My vps load increasing just one or two minute become offline
hello,
load average on vps increasing just one or two minute become offline
root@vps:~# uptime
17:01:22 up 0 min, 1 user, load average: 0.15, 0.03, 0.01
root@vps:~# uptime
17:01:29 up 0 min, 1 user, load average: 0.22, 0.05, 0.02
root@vps:~# uptime
17:01:32 up 0 min, 1 user, load average: 0.28, 0.06, 0.02
root@vps:~# uptime
17:01:37 up 0 min, 1 user, load average: 0.26, 0.06, 0.02
root@vps:~# uptime
17:01:49 up 0 min, 1 user, load average: 0.54, 0.13, 0.04
root@vps:~# uptime
17:01:52 up 0 min, 1 user, load average: 0.82, 0.19, 0.06
root@vps:~# uptime
17:01:56 up 0 min, 1 user, load average: 1.07, 0.25, 0.08
root@vps:~# uptime
17:02:04 up 0 min, 1 user, load average: 1.31, 0.31, 0.10
17:02:12 up 1 min, 1 user, load average: 1.42, 0.37, 0.12
root@vps:~#
root@vps:~# uptime
17:02:57 up 1 min, 1 user, load average: 2.64, 0.83, 0.29
root@vps:~# uptime
17:04:28 up 3 min, 1 user, load average: 3.06, 1.44, 0.55
increasing more and become offline
please, any help
VPS is
OpenVZ
3gb ram
thanks
Comments
What did you provider say when you asked them about this?
Just watch the processes using command using top and analyse what is utilising a lot of resources on the server or it could be a virtualisation issue.
How can I see it , please?
Either your VPS is causing the high load or your loads are inflated due to an issue with the node.

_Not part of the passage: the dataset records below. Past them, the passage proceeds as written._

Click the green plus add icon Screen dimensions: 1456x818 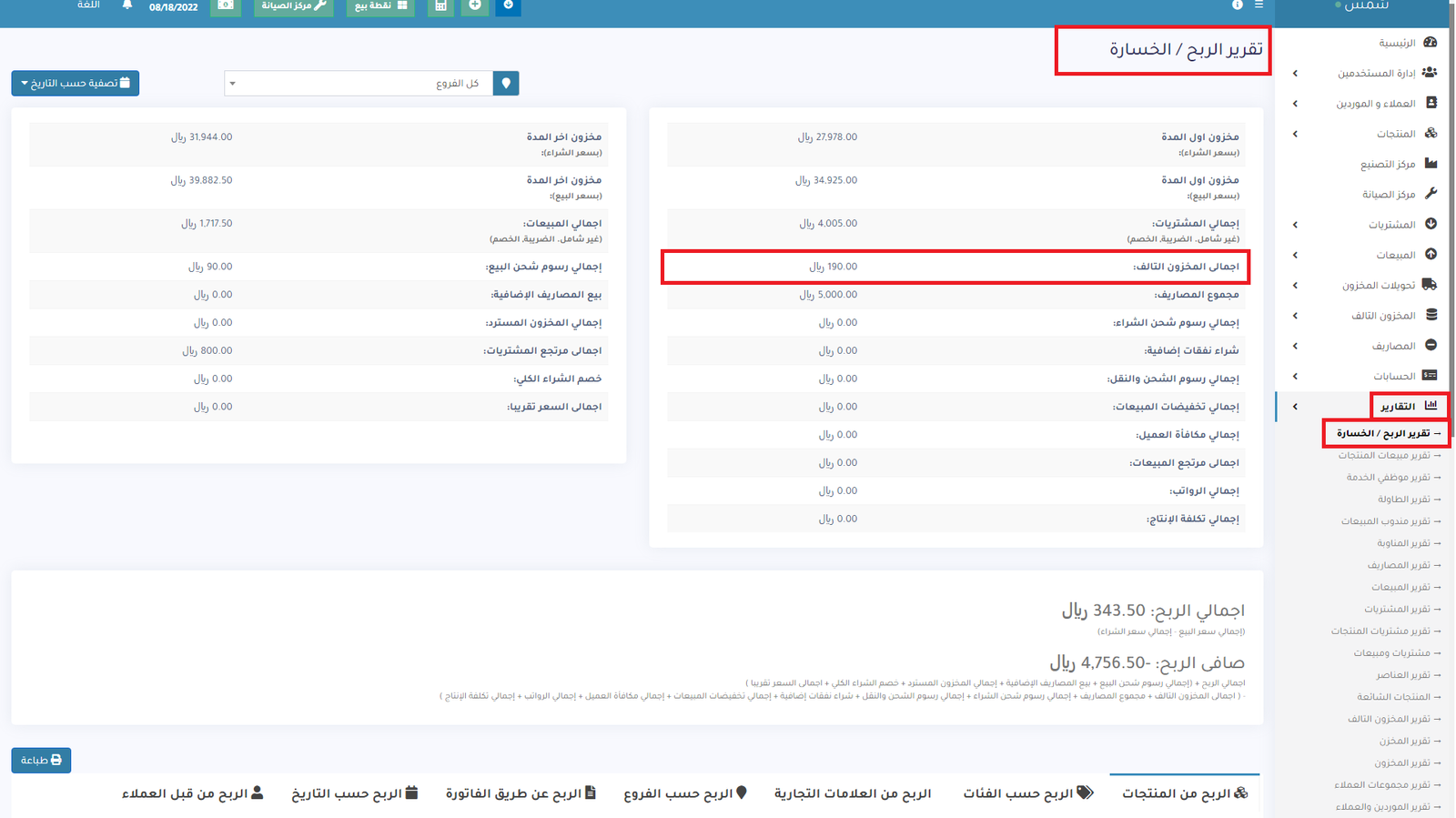click(x=474, y=6)
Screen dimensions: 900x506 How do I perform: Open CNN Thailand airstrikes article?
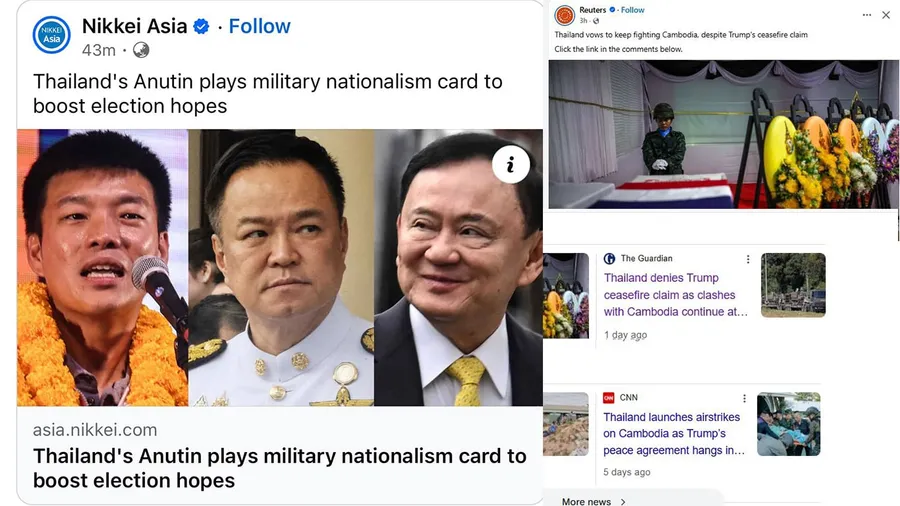(674, 434)
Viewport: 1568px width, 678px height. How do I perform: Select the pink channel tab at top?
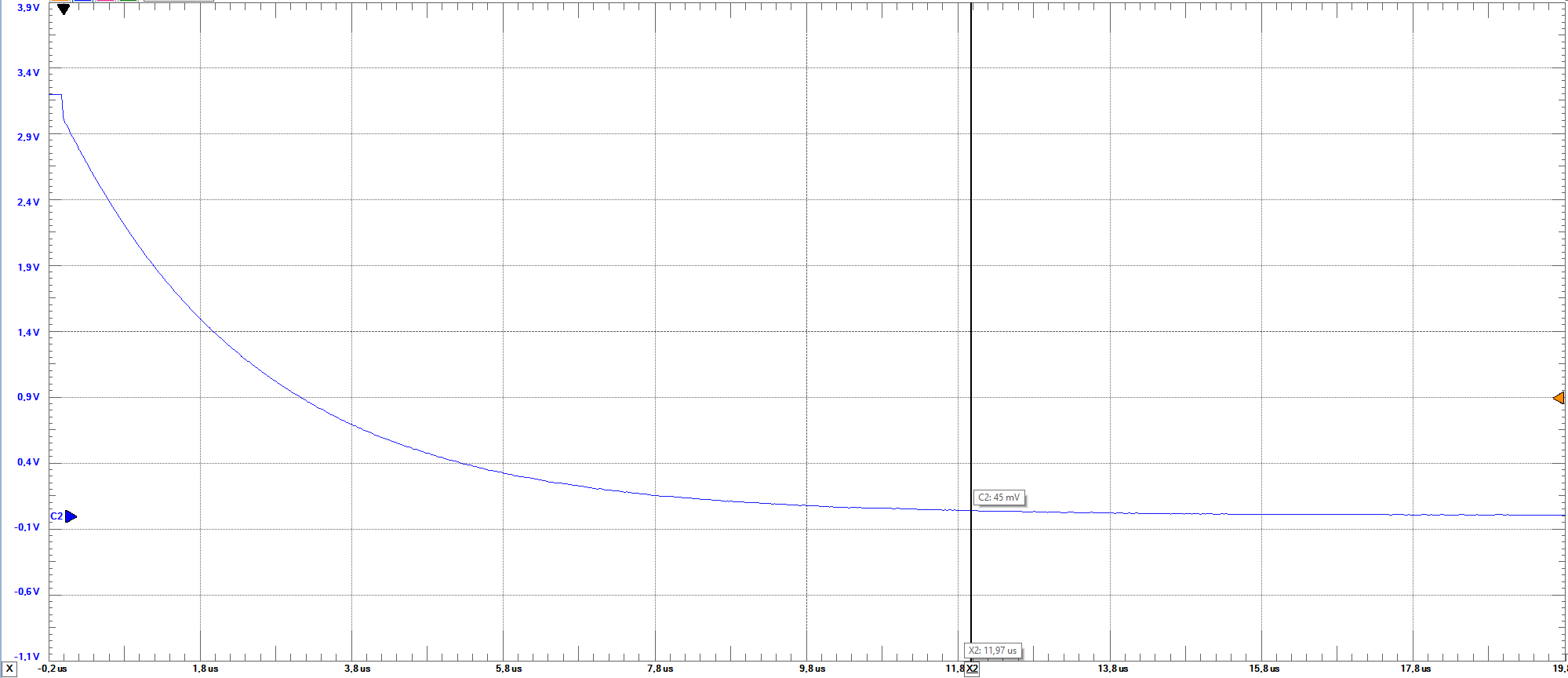105,1
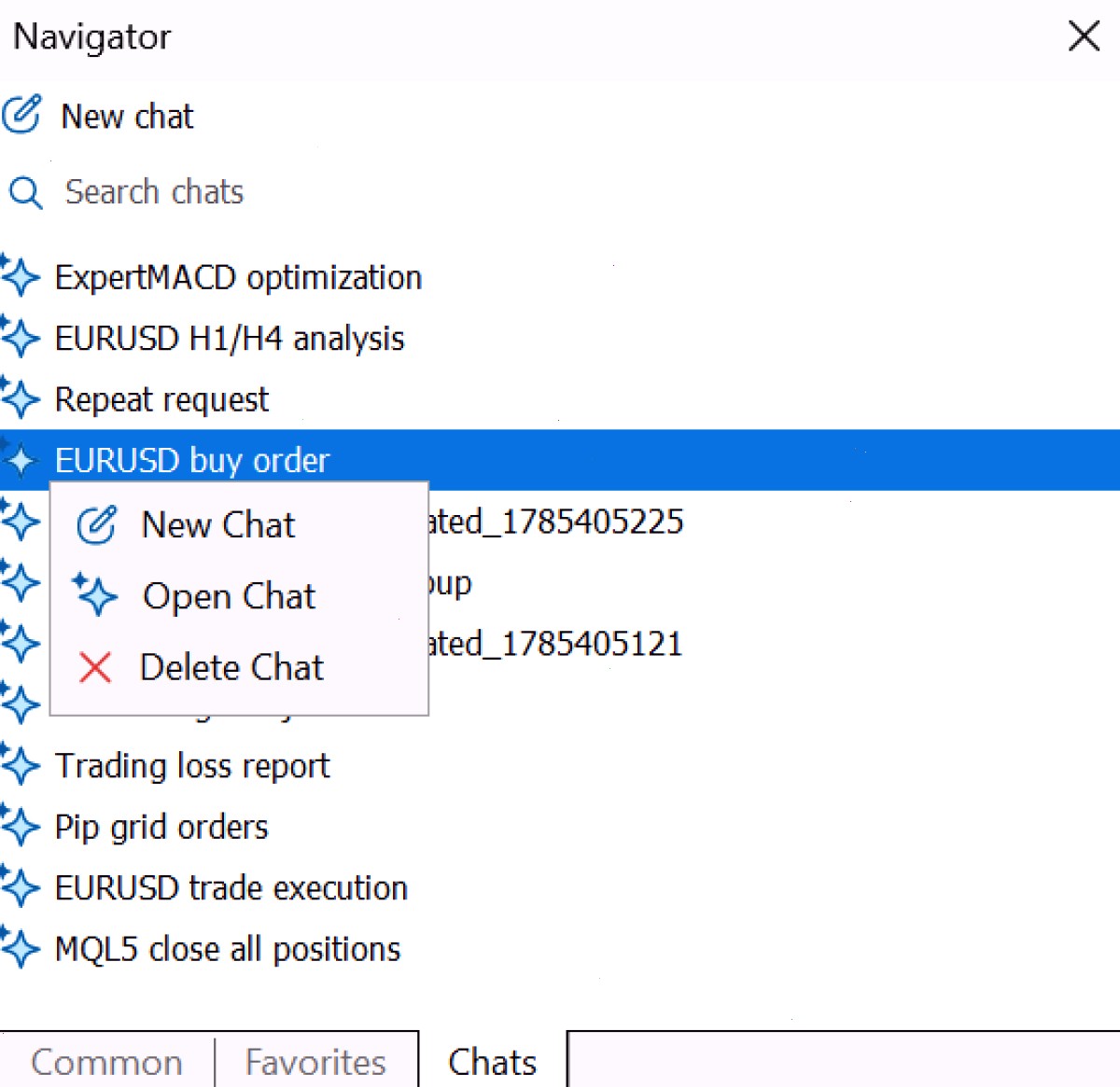Click the sparkle icon in Open Chat entry
This screenshot has height=1087, width=1120.
click(94, 595)
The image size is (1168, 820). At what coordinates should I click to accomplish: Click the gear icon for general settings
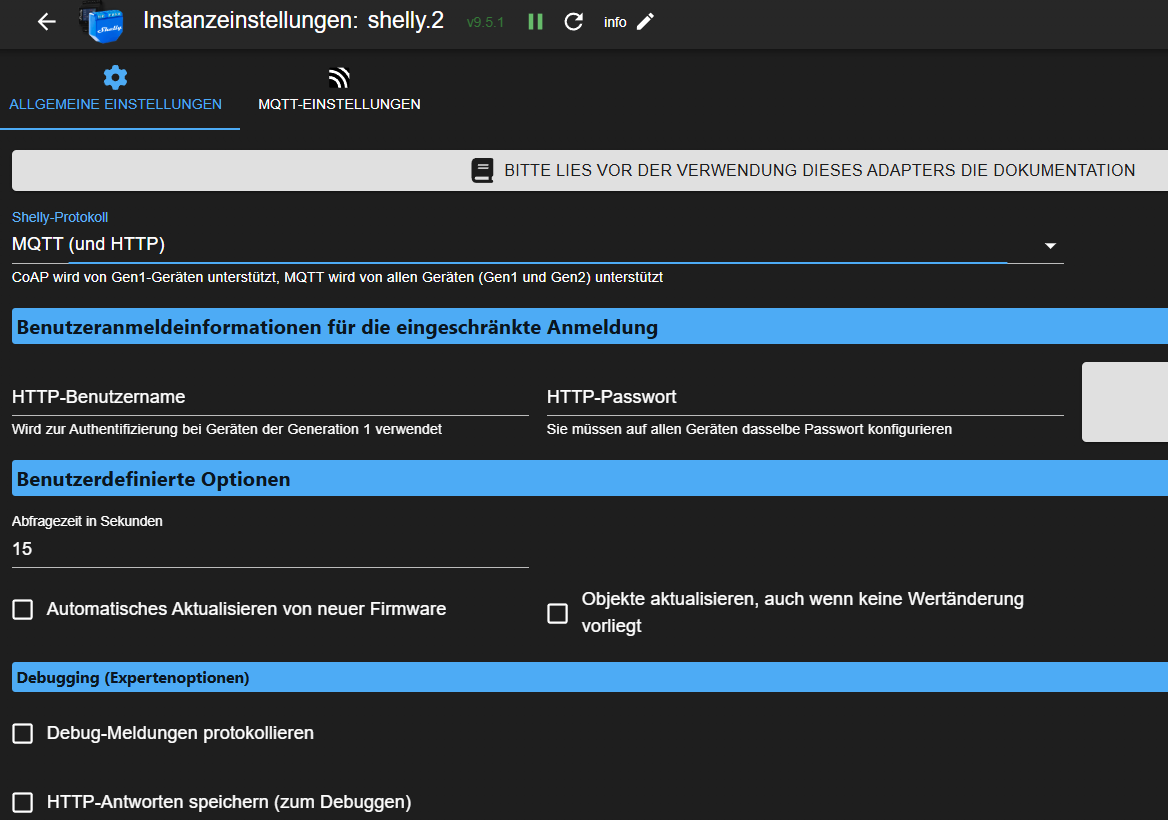pos(116,78)
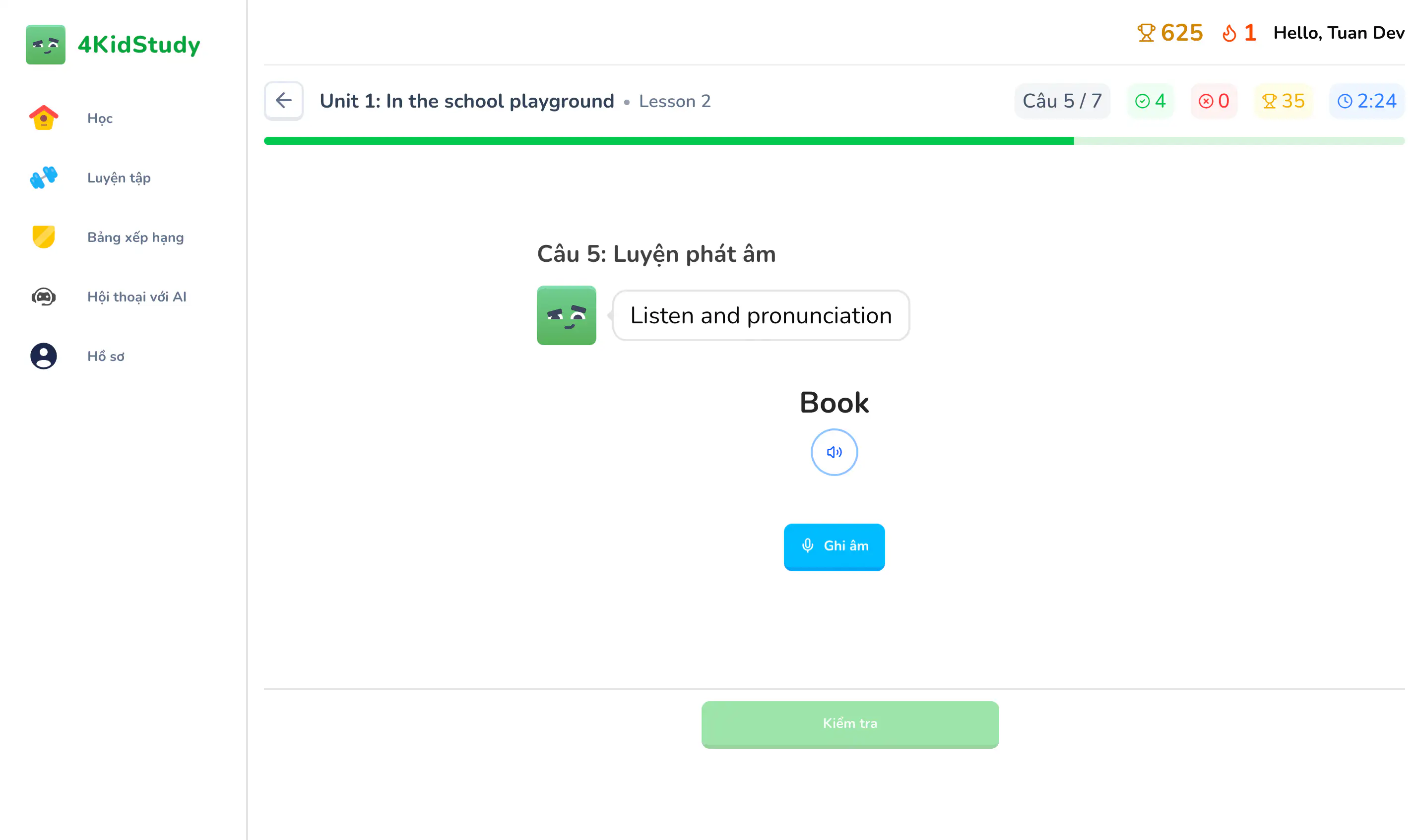Open Hội thoại với AI
The image size is (1416, 840).
coord(136,297)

You need to use tools like
top
andiotop
to determine if anything is eating a lot of resources (specifically disk I/O)."top" without quotes "
Are you abuse of usage ? Like creating huge packet out etc ?
top command
photo uploader
That process consuming 398% CPU looks slightly suspicious.
You don't say.
load increasing and become offline
Yeah, looks like you've been hacked.
please, any idea to solve this problem
Reinstall, and consider not using a VPS anymore, doesn't seem like you've got a scooby.
I will re-install it now.
or just go over to LET and blame your provider - oh, wait...
I urge you to consider my other piece of advice, if you're not capable of managing a VPS properly, this will just happen again and again.
this after re-install
upload imagem
Yes, it's fine now.
probably won't last long...
true as without any knowledge of server administration it will be again hacked or overloaded.
Recommendation to OP: move to managed service!
You were compromised with xor-ddos.
Francisco
You would've thought that it would try and be discrete ...
Change your ssh port, stop nginx, stop php. See if it still causing high load or not
If you are new to vps and want to learn, search on how to harden your box:
what if block all port including ssh. Then just use solus to be able to login there.
I remember it's kind of back door script named Bill Gates, some of my clients affected by this dating back to 2014.
It's most likely your VPS has weak password or poor codes.
It's 2016. Why do we still recommend security by obscurity (changing port) instead of just disabling password auth? Private keys can't reasonably be brute forced.
It's not the port that's the issue. It's the authentication mechanism.
But @aaxaa you don't belong anywhere near a server. You obviously have no idea what you're doing.
Key based is a must, but the port changing is more to redu unnecessary load caused by attempts at logins from bots.
I've seen that kind of processes on a VPS before. The owner of the VPS had no idea how to secure his VPS. And he was infected. His machine was being used for dDos attacks.
Check your traffic, same might've happened to you as well. Do what @jvnadr suggested and read this as well.
Cleaning up those really took a lot of effort.
I didn't mean that is necessary to block port 22. I don't. Those were generic suggestions on what to search to harden OP's server. In my servers, I just use fail2ban and, in almost all servers, disabling root login and/or password access.